The mass of each star of the binary-star system is$\text{M}=1.99\times {10}^{30}\text{\hspace{0.17em}kg}$

The distance between two stars of the binary-star system is $\text{d}=\text{2r}=1.5\times {10}^{11}\text{\hspace{0.17em}m}$

Find the period by equating the gravitational force of attraction and centripetal force in the binary star system. Gravitational force is the force exerted by the Earth towards it.

Formulae are as follows:

The Centripetal force,$\mathrm{F}=\frac{{\mathrm{Mv}}^2}{\mathrm{r}}$.

The Gravitational force of attraction between two bodies of masses M and m separated by distance d is$\mathrm{F}=\frac{\mathrm{GMm}}{{\mathrm{r}}^2}$.

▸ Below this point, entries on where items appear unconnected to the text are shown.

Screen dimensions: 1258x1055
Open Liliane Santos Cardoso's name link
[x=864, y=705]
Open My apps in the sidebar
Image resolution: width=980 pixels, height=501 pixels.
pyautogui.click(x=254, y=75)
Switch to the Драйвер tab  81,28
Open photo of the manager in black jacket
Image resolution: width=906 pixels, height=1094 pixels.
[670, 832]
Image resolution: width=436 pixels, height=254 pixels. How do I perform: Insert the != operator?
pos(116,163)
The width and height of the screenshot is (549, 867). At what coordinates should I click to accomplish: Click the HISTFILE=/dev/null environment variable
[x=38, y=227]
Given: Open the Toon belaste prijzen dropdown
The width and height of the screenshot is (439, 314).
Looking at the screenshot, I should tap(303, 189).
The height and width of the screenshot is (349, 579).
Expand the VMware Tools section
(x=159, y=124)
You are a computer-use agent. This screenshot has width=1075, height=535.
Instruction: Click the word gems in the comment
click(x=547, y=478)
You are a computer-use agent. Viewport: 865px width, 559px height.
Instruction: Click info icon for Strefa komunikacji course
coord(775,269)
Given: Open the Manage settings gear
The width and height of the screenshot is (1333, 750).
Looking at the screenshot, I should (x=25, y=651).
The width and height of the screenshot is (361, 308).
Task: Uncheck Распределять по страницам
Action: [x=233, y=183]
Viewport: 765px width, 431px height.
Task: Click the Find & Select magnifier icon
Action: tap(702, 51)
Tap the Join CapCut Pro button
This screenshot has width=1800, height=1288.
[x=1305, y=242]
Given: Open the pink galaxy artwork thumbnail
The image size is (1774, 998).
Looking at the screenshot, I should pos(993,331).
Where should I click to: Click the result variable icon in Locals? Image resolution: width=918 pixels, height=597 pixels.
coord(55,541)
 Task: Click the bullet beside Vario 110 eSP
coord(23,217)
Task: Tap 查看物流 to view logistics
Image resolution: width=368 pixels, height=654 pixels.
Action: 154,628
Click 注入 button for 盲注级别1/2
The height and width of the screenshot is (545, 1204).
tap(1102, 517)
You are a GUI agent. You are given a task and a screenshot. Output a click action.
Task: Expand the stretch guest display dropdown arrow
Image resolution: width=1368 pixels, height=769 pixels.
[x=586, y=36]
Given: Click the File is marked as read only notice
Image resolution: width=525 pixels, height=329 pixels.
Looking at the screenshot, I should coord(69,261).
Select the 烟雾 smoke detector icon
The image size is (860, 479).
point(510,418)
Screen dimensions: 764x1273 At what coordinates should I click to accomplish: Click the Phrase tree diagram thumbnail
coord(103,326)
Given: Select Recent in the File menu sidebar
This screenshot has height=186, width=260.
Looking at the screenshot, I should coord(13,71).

where F is the centripetal force, G is the gravitational constant, M, and m are masses, v is velocity and r is the radius.

Now,

The gravitational force between stars = centripetal force between two stars

$\mathrm{F}=\frac{{\mathrm{GM}}^2}{{\mathrm{d}}^2}=\frac{{\mathrm{Mv}}^2}{\mathrm{r}}$

$\begin{array}{c}\frac{{\mathrm{GM}}^2}{{\mathrm{d}}^2}=\frac{\mathrm{M}{\left(\frac{2\mathrm{\pi r}}{\mathrm{T}}\right)}^2}{\mathrm{r}}\\ \frac{{\mathrm{GM}}^2}{4{\mathrm{r}}^2}=\frac{\mathrm{M}{\left(\frac{2\mathrm{\pi r}}{\mathrm{T}}\right)}^2}{\mathrm{r}}\\ \frac{{\mathrm{GM}}^2}{4{\mathrm{r}}^2}=\frac{4{\mathrm{M\pi }}^2{\mathrm{r}}^2}{{\mathrm{T}}^2\mathrm{r}}\\ {\mathrm{T}}^2=\frac{16{\mathrm{\pi }}^2{\mathrm{r}}^3}{\mathrm{GM}}\\ \mathrm{T}=\sqrt{\frac{16{\mathrm{\pi }}^2{\mathrm{r}}^3}{\mathrm{GM}}}\\ \mathrm{T}=\sqrt{\frac{16\times {\left(3.142\right)}^2{(0.75\times {10}^{11}\mathrm{m})}^3}{6.67\times {10}^{-11}\mathrm{N}\cdot {\mathrm{m}}^2/{\mathrm{kg}}^2(1.99\times {10}^{30}\mathrm{kg})}}\\ \mathrm{T}=2.2\times {10}^7\mathrm{s}\end{array}$

But,

$1\text{\hspace{0.17em}\hspace{0.17em}year}=3.156\times {10}^7\text{s}$

So,

$\begin{array}{c}\mathrm{T}=\frac{2.241\times {10}^7\mathrm{s}}{3.156\times {10}^7\mathrm{s}}\times 1\mathrm{year}\\ =0.71\mathrm{year}\end{array}$

Therefore,the period of revolution of the binary-star system$0.71\mathrm{year}$.

Therefore, using the gravitational force of attraction between two objects and the centripetal force, the period of revolution of a system can be found.